Thoughts on Grading at the JH Level

The Only Place We Should See % and Grade Together

I am comfortable with using percentage grades. They are familiar to me, I know generally how to interpret them, and I find percentage grades a pretty good descriptive snapshot. Most teachers feel the same level of comfort and understanding, and I know most parents do too.

For those reasons, it is an annual occurrence, when discussing grading and reporting with parents, to have parents ask us to "...explain what these numbers (i.e. rubrics) mean..." and having to answer when they ask "Why don't you guys use percentages like we had?" They are not used to rubrics, and miss the comfort of the understanding afforded by percentages.

The problem is, we need to get rid of the percentage grading system at the JH level. For lots of reasons.

I think we are on the verge of being able to do so in my district, with the advent of our new standardized elementary report cards. As parents develop a comfort level for this manner of reporting, one day we will be able to move to using more appropriate methods of reporting for our older students too, but it will take a very solid implementation plan to get there.

To that end, I wanted to share a few passages from an article I read earlier today that was written by Dr. Thomas Guskey, a general assessment guru and professor of Ed Psych at the University of Kentucky:

"To recover from a single zero, a student must achieve a minimum of nine perfect papers."

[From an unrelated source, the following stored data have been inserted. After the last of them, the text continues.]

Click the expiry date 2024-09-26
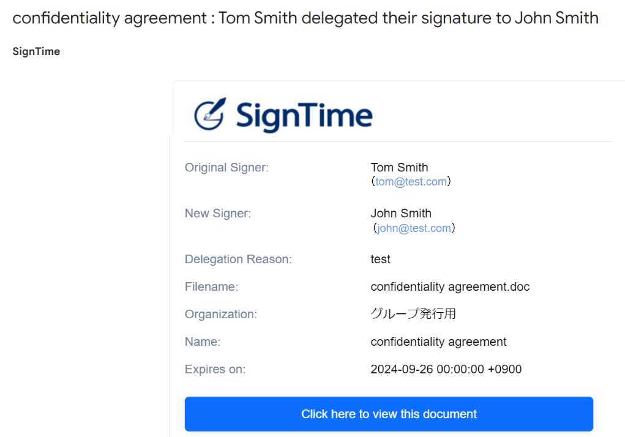625x437 pixels. (x=402, y=369)
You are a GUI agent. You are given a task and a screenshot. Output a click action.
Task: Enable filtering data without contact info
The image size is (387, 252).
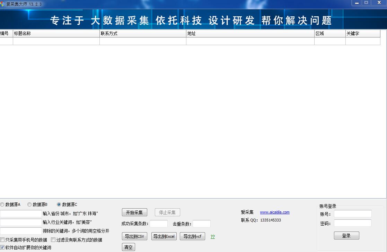pyautogui.click(x=53, y=240)
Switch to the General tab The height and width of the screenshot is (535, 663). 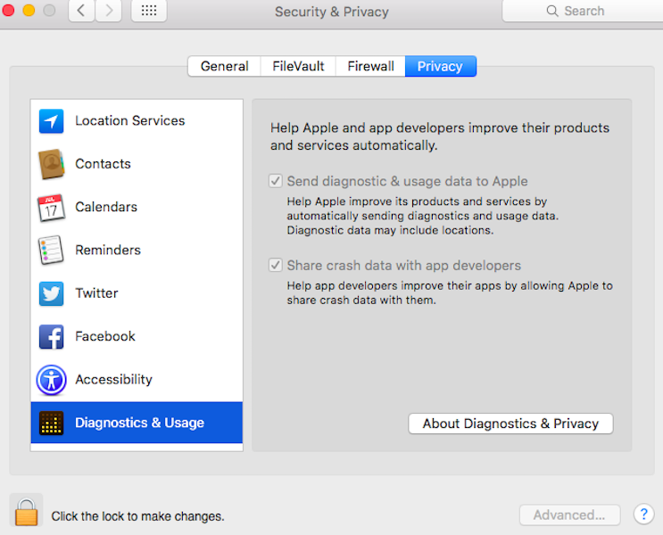point(224,66)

"To move from a B to an A in most schools, for example, requires an improvement of only 10% at most, say from 80% to 90%. But to move from a zero to a minimum passing grade requires six or seven times that improvement, usually from zero to 60% or 70%."

(you can read Guskey's whole article here:

I realize what I am discussing above is much more than just how we report. The changes will need to strike first at the very heart of how we teach and what kind of feedback (and engagement) we give kids on a daily basis. It is important to start thinking about it changing how we report, because change is needed, and I believe it is on its way!